Neutrophil-activating secretome characterizes palbociclib-induced senescence of breast cancer cells

Abstract

Senescent cells have a profound impact on the surrounding microenvironment through the secretion of numerous bioactive molecules and inflammatory factors. The induction of therapy-induced senescence by anticancer drugs is known, but how senescent tumor cells influence the tumor immune landscape, particularly neutrophil activity, is still unclear. In this study, we investigate the induction of cellular senescence in breast cancer cells and the subsequent immunomodulatory effects on neutrophils using the CDK4/6 inhibitor palbociclib, which is approved for the treatment of breast cancer and is under intense investigation for additional malignancies.
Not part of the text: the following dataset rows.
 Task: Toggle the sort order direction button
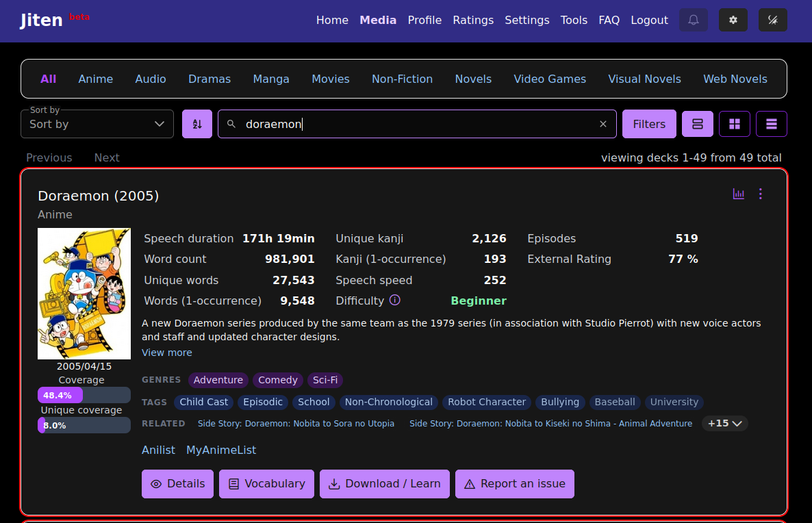click(x=197, y=124)
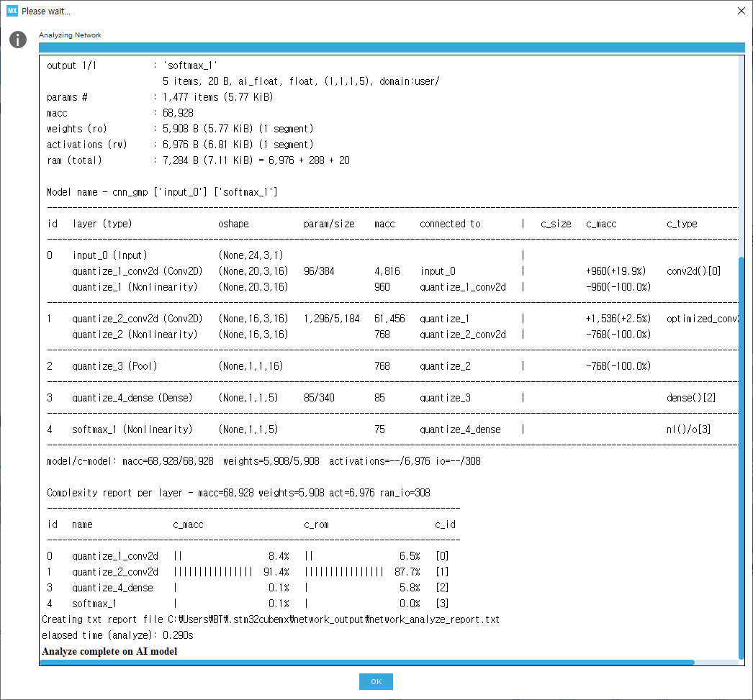753x700 pixels.
Task: Click the c_type column header
Action: point(682,224)
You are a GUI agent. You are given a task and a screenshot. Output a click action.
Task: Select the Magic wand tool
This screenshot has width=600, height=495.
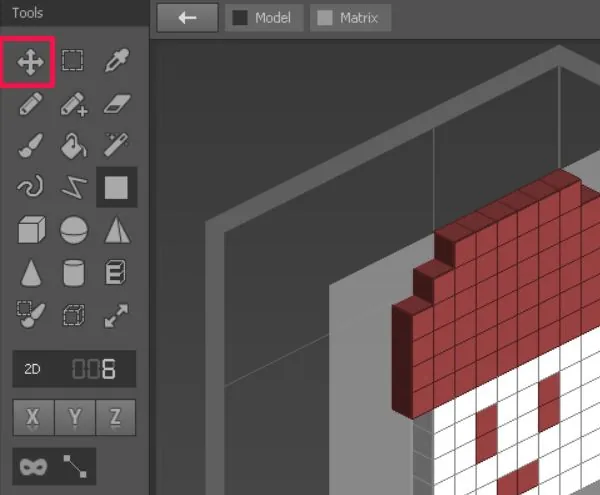[116, 144]
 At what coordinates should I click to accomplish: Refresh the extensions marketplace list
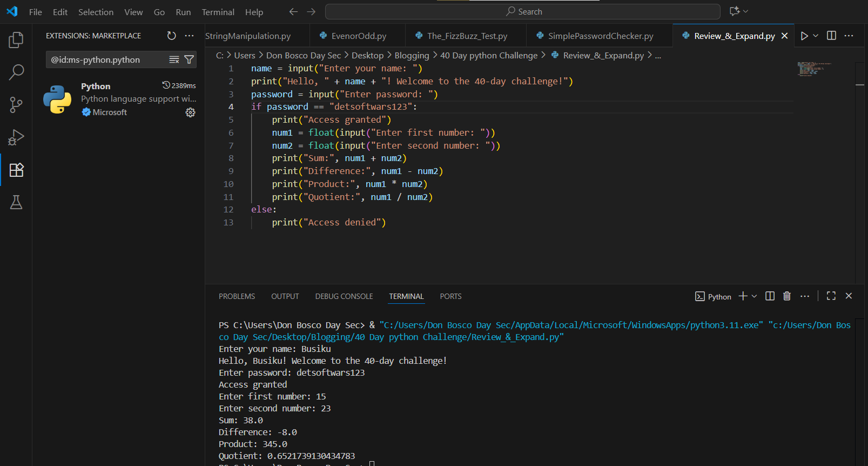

Our research demonstrates that palbociclib induces a reversible form of senescence endowed with an inflammatory secretome capable of recruiting and activating neutrophils, in part through the action of interleukin-8 and acute-phase serum amyloid A1. The activation of neutrophils is accompanied by the release of neutrophil extracellular trap and the phagocytic removal of senescent tumor cells. These findings may be relevant for the success of cancer therapy as neutrophils, and neutrophil-driven inflammation can differently affect tumor progression. Our results reveal that neutrophils, as already demonstrated for macrophages and natural killer cells, can be recruited and engaged by senescent tumor cells to participate in their clearance. Understanding the interplay between senescent cells and neutrophils may lead to innovative strategies to cope with chronic or tumor-associated inflammation.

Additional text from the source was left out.